January/February 2011 Updates
Happy New Year!
Thanks to all of you who wished us well over the holidays. This community continues to give back to us in so many ways. We remain thankful for the opportunity to be a part of your evolving relationships. The path to an Around Her Finger relationship is not necessarily easy, but it is always rewarding. Make whatever resolutions you must in order to realize your potential in 2011.
Around Her Finger, can now be found at Amazon.com. Here is the link below:
As always, our books and CD’s can be found at: www.lulu.com/aroundherfinger/
Lulu now offers an Ipad version of the all of our books!Send questions, comments and success stories to Emily (dot) Addison (at) Gmail (dotcom)
Letters from Women
My husband of fifteen years gave me your book on the first day of the New Year as a commitment to follow through on his New Year’s resolution. I have just finished reading it, and I have to admit that I am absolutely and utterly shocked that he would want this from me. My shock, however, is only matched by my delight. It seems like years of sometimes odd and unexplained behavior now makes sense when I look back at it through the prism of his new openness on this topic.
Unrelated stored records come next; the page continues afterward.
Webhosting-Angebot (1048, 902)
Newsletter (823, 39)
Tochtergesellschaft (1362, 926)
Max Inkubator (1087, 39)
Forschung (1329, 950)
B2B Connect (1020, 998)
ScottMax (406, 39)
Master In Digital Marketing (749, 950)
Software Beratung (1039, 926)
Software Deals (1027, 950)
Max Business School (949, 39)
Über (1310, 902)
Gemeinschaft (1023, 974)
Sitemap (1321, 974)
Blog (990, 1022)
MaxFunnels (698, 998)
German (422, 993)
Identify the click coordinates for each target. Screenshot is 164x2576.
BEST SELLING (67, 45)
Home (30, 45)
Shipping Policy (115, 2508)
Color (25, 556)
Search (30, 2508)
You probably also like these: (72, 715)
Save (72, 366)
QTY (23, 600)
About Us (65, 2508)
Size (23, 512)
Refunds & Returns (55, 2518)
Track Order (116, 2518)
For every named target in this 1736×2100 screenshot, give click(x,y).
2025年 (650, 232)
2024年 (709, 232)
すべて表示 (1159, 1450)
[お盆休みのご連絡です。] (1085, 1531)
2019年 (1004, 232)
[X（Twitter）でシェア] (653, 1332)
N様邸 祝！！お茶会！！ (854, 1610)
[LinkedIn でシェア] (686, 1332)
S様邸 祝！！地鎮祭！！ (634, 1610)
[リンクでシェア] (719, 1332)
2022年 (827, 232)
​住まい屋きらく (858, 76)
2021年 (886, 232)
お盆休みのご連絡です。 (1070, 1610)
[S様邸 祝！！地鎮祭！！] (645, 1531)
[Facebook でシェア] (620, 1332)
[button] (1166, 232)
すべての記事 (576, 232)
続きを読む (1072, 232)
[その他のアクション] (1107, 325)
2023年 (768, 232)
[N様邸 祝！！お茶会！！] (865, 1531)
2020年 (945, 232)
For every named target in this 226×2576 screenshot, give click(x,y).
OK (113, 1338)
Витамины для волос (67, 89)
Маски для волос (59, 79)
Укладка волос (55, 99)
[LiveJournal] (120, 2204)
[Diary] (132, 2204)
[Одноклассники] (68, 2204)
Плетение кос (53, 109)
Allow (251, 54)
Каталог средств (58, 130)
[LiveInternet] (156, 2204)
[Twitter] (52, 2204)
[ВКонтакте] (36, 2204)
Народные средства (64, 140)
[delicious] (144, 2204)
I want you to know that beginning this weekend, I am going to embrace this with all of my heart. I believe that there is something in this for both of us, and I feel that for the first time that I have the tools and the understanding to really make the most of our relationship together.
You warm my heart with your optimism and enthusiasm. I am certain that this will be a wonderful step forward in your marriage.
My husband and I have always had a very open and understanding relationship. I understood that he had an inclination to submit to me even before we married, but after marrying, we embraced his submission as a couple, and have lived a life very much like you describe on your site. We did this before discovering Around Her Finger, but we still enjoy your updates section [and other sites], as it gives us ideas and energy for own relationship.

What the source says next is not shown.